» **EXTRAIT**
L’océan Atlantique et la Méditerranée sont des grands mutilés de guerre. Dans leur fonds sont tapis des milliers d’armes non explosées larguées pendant les deux dernières guerres mondiales ou délibérément rejetées après. Les pays belligérants ont consacré dans le passé et le présent des moyens dérisoires et intermittents pour se débarrasser des munitions immergées.
Cet été, le Geo Ocean III, un navire rouge battant pavillon du Luxembourg et le Venus II, un chien de garde noir battant pavillon du Panama, quadrillent la Manche au large de Dieppe/Le Tréport pour renifler les déchets de guerre et écarter les pêcheurs professionnels. Cette campagne de détection tardive, opportuniste et forcément bâclée, vise à sécuriser les fondations de 62 éoliennes industrielles et le tracé des câbles électriques sous-marins. Elle est encadrée par un arrêté du préfet maritime de la Manche et de la mer du Nord en date du 23 juin 2023 faisant suite avec une diligence remarquée à une demande du 16 juin 2023 de la société EMDT (Eoliennes en Mer Dieppe Le Tréport) derrière laquelle est à l’œuvre un consortium d’intérêts portugais, japonais et français.

» **DONNÉES FOURNIES**
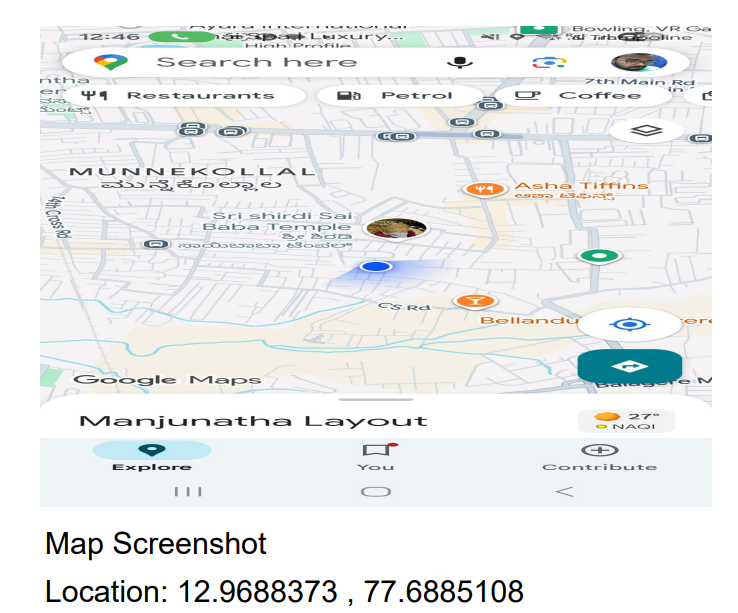Tap the recenter my location button
The image size is (738, 613).
(x=629, y=324)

» **CONSIGNE**
Poursuivez le texte sur les munitions de guerre immergées au large de Dieppe et du Tréport en reprenant juste après sa dernière phrase.

» **RÉPONSE À L’EXERCICE**
La campagne de détection sera suivie d’une campagne de destruction par le Groupement des plongeurs- démineurs de Cherbourg. Ces destructions en rafales libèrent des effets de souffle et d’énergies acoustiques et vibratoires qui mutilent les poissons, les marsouins et autres mammifères marins.
Il y a entre Dunkerque et Cannes à proximité du littoral et des plages au moins 81 décharges sous-marines de munitions conventionnelles et chimiques. Chahutées par les houles sous-marines, attaquées par la corrosion, elles diffusent au goutte-à-goutte de l’arsenic, du mercure, des perchlorates, des résidus de trinitrotoluène, de dinitrotoluène, de trinitrophénol et de nitro-diphényles, un cortège de cancérogènes, mutagènes, reprotoxiques, neurotoxiques, perturbateurs endocriniens, herbicides et algicides.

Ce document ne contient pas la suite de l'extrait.